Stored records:
-*-

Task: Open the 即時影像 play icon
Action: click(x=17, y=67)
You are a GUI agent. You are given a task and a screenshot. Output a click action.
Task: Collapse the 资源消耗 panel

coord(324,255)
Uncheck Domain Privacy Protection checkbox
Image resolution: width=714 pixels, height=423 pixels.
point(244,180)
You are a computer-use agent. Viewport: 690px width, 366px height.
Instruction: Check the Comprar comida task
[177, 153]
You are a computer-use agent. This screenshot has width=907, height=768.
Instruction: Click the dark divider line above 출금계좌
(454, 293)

-*-

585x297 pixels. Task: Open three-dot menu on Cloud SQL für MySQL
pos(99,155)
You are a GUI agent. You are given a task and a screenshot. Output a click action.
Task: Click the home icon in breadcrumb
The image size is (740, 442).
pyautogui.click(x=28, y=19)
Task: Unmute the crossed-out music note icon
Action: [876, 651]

-*-

State the number of lines in the data that contain the word "computer", offering no other text.

FINISHED TASK: 2